It might sound good to some, but a recent “Fairness for All” bill will not solve evangelical colleges’ problems with LGBTQ issues. With respect to all the smart, loving, sincere supporters of these half-measures, the historical record is glaringly clear on this one. Evangelical universities cannot fudge the issue of LGBTQ rights and the issue will end up splitting evangelical institutions. Again. But evangelical tradition has plenty of room to accommodate changing times. Can we please just skip to that part of this story?

Here’s what we’re talking about: Utah Representative Chris Stewart introduced recently a “Fairness for All Act.” The bill has the ardent support of evangelical organizations such as the Council for Christian Colleges and Universities. In short, the act would ban discrimination against LGBTQ persons, except at institutions that have a religious reason for discrimination or at small businesses.

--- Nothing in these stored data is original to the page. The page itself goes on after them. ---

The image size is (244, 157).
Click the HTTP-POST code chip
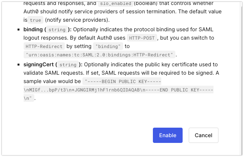[x=142, y=38]
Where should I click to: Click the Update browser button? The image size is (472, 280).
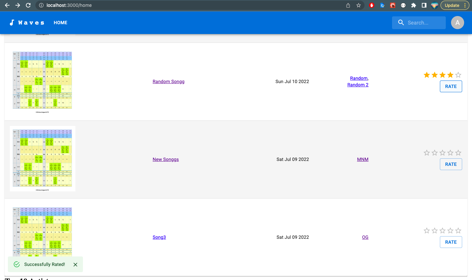(x=453, y=5)
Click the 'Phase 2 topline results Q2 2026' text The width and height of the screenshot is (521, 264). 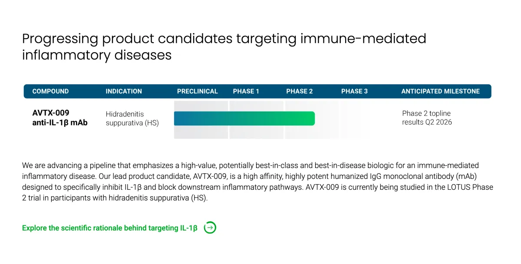coord(427,118)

Will it work? No. And not only for the usual political reasons. In short, this attempt to square the LGBTQ circle for evangelical institutions is another half-measure that will not satisfy anyone. It is similar to the ways many evangelical institutions these days make an impracticable distinction between LGBTQ “identity”—which is approved—and LGBTQ “practice”—which is not. Or the weird ruling recently at Fuller Seminary that same-sex “relationships” are okay, but same-sex “marriages” are not.

Based on the history I uncovered in the research for Fundamentalist U, these half-measures will end up being a curious footnote in the story of evolving LGBTQ rights in the evangelical world. Here’s my prediction—hold me to it—of what the end result will be.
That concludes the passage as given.